Made in Italy fashion clawing Russian market share away from competitors amid slump

Made in Italy fashion clawing Russian market share away from competitors amid slump

Russia seems to be resurfacing from the recession that it entered (we should perhaps say slipped into) in 2014. This is great news for Italian companies, in particular in the fashion industry, which since 2010 have lost tens of millions of euros in exports to a country that had become one of their main markets.

The first positive signs came in 2016: in January-September, Italian clothing exports to grew 5%, while exports from the 14 other major EU countries fell, and especially from the biggest ones: Germany (-12%), Spain (-4%) and France (-3%).

The data was presented in February at the CPM fair in Moscow and confirms what had already been observed at the Pitti Uomo fair, held in January, and at the Milan fashion weeks, marked by a return of Russian buyers.
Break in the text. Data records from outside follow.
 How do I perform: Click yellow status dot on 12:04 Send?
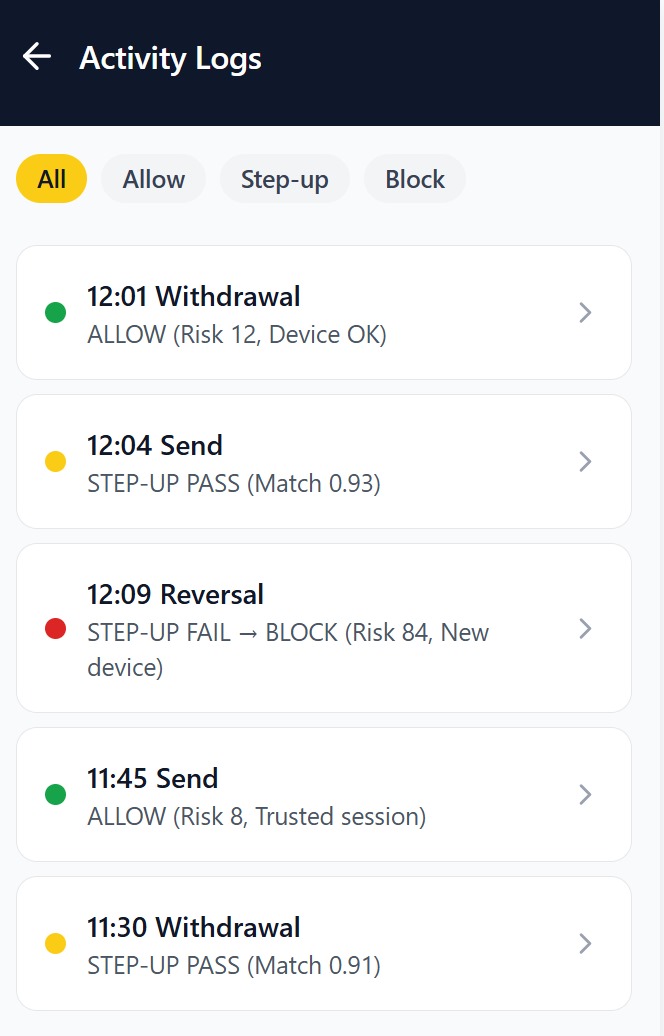coord(56,462)

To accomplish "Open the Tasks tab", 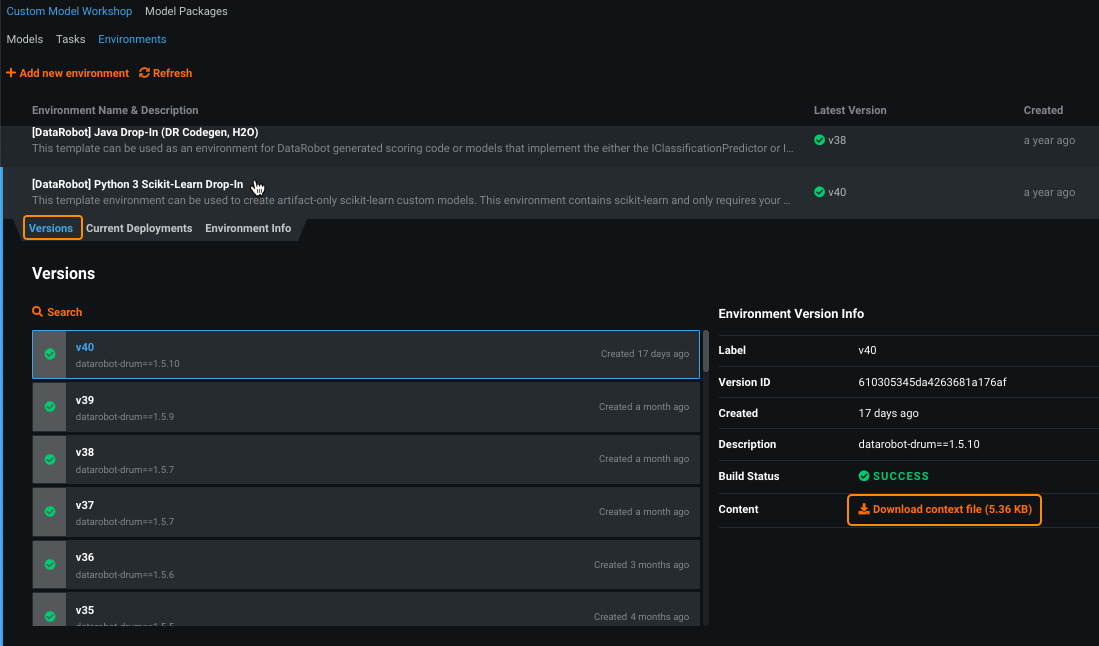I will (70, 39).
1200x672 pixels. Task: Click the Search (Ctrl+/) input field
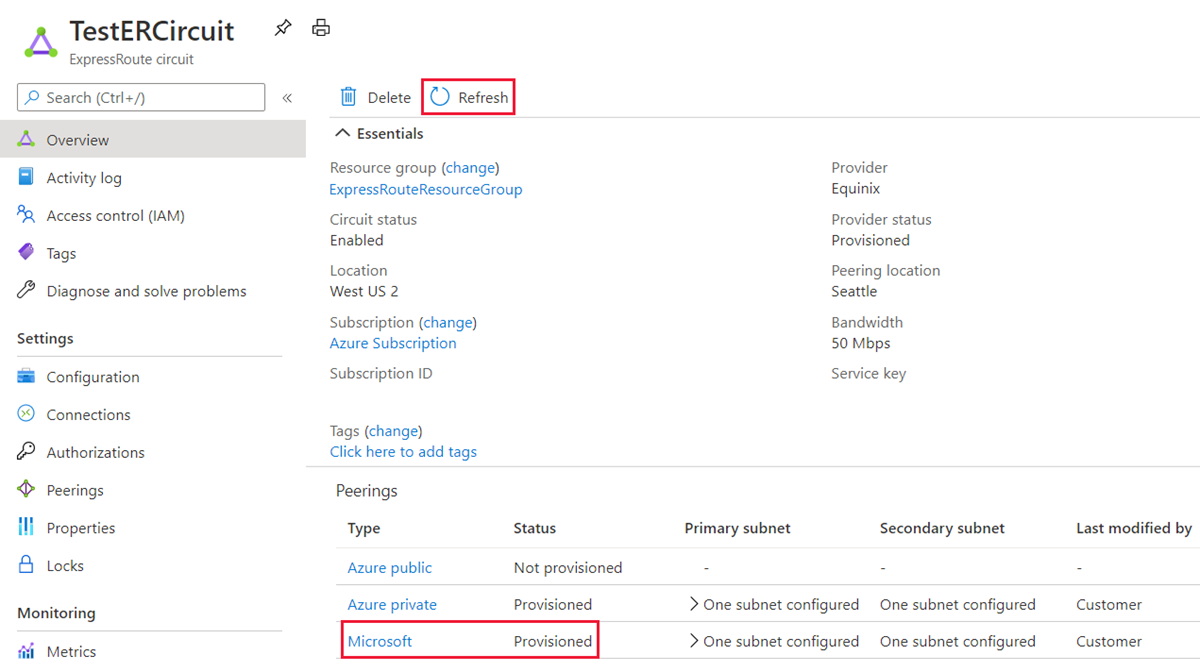click(141, 98)
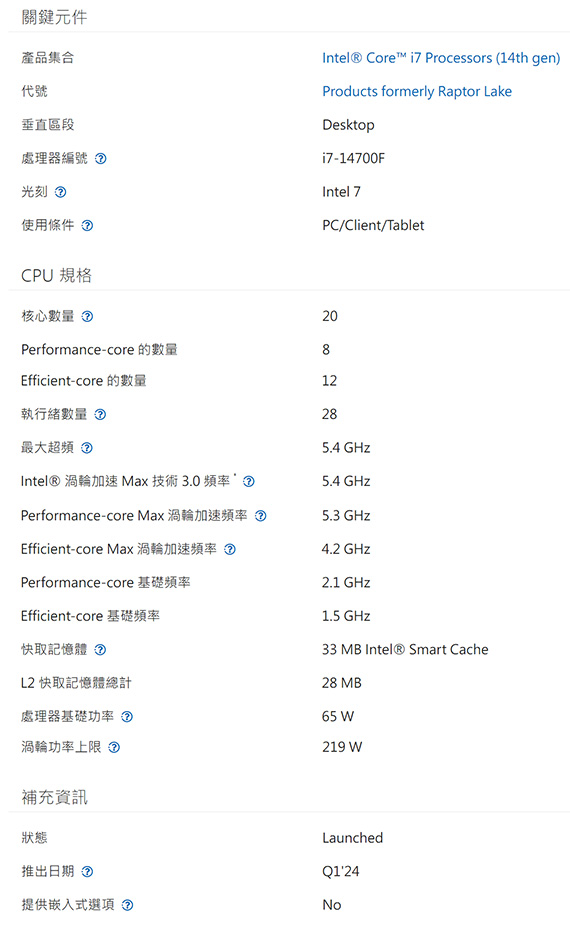
Task: Click help icon next to 處理器編號
Action: [x=101, y=159]
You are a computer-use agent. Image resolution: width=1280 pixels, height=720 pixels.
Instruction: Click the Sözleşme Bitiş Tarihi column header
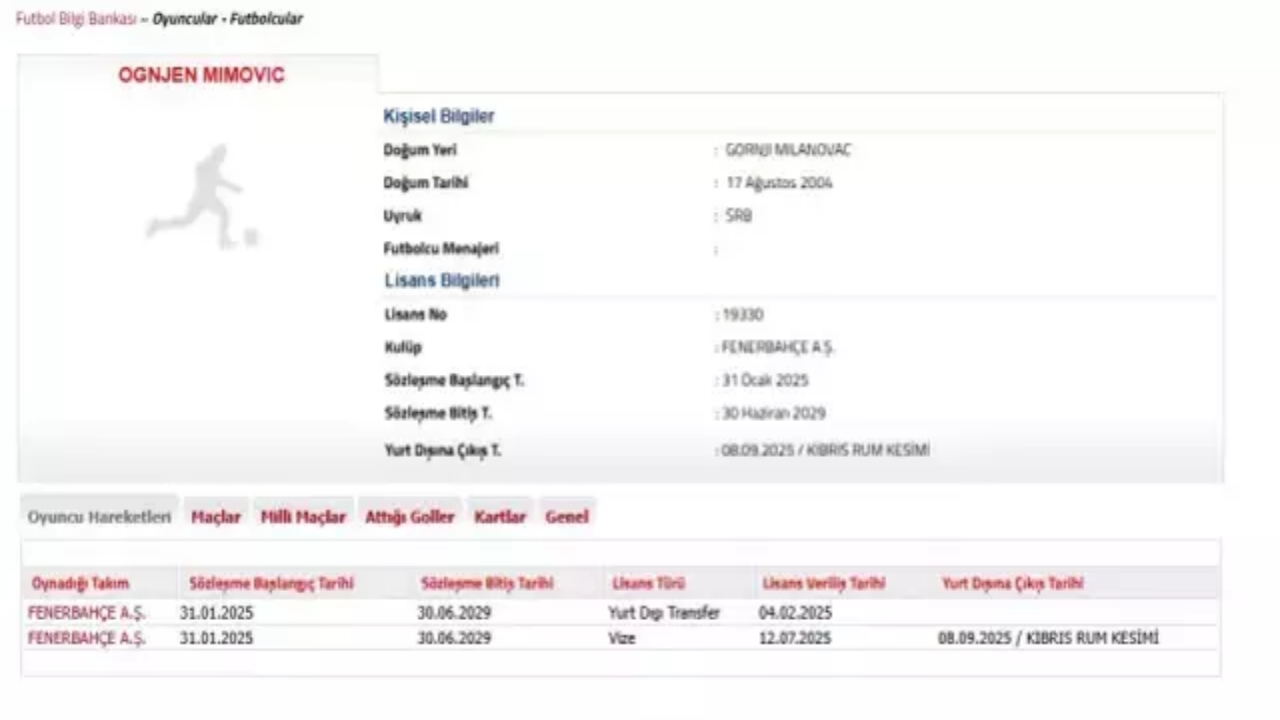487,583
The Russian clothing market had grown continuously from 2003 to 2008, rising from €3 billion to €38.2 billion, and later came to a standstill until 2010, in the wake of the global financial crisis triggered by the Lehman Brothers collapse.
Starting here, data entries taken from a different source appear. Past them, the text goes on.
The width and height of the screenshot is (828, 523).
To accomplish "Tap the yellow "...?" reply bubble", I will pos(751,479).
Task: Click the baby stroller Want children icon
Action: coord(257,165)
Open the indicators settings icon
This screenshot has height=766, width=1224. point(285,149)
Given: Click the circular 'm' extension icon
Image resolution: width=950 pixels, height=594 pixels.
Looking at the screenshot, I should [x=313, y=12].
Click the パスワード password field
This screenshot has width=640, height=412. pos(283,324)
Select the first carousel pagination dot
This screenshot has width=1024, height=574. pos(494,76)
After a recovery from 2010 to 2013 -- with Italian companies in the textile-clothing-fashion industry benefiting greatly and the market recovering from the €27.4 billion low hit in 2009 to €35 billion -- another collapse followed, due to the international sanctions after Russia’s military intervention in Crimea in 2014 and the subsequent collapse of the ruble and of oil prices.
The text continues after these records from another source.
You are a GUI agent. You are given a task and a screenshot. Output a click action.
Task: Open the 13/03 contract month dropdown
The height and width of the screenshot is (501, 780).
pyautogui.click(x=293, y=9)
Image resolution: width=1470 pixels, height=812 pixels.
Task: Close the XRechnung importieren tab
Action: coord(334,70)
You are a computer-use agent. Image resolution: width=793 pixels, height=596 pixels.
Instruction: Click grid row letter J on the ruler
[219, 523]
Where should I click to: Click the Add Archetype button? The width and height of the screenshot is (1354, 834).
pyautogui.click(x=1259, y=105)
For 2016, estimates point to a 14% drop from 2015, for a total market turnover of €21.5 billion.

However, as we said, Italy is bucking the trend and, with respect to the apparel industry, from January to September it was the only country to grow and remains firmly in first place with 45.9% of the total, followed by Germany, Spain and France.

Furthermore, the market share increased by more than 4 percentage points from 40.4% in the same period of 2015, mainly at the expense of Germany, whose market share fell from 26.3% to 24.9%.

Another sign of the economic recovery and of a pickup in consumption is tourism: according to data from Global Blue, from October to December 2016 tax-free purchases by Russian tourists increased by 9%, with an average outlay of €755, up from a 19% drop in the first nine months of the year.

It is Russia’s domestic market, however, that is of particular interest for Italian companies. The case of the 70,000-square-meter luxury department store Tsum, in Moscow, is emblematic. Tsum celebrates its 110th anniversary this year, and “buys 90% of the Italian fashion brands,” said Alla Verber and Alexander Pavlov, respectively fashion director and general manager at Tsum at Milan’s fashion week.

“It is true that in the past two years Russians have traveled less, but they did more shopping at home,”said Pavlov. “Or at least they shopped at our department store. In 2016, sales increased by 40%, because we decided to align our prices with European prices, slashing them by 20-25% for almost all Italian and French brands. What’s more, since the Russians’ love for Italy is reciprocated, we have good news for those who will come to Moscow. Tsum is about to launch a pilot project on tax free purchases, which will allow a 13% VAT deduction.”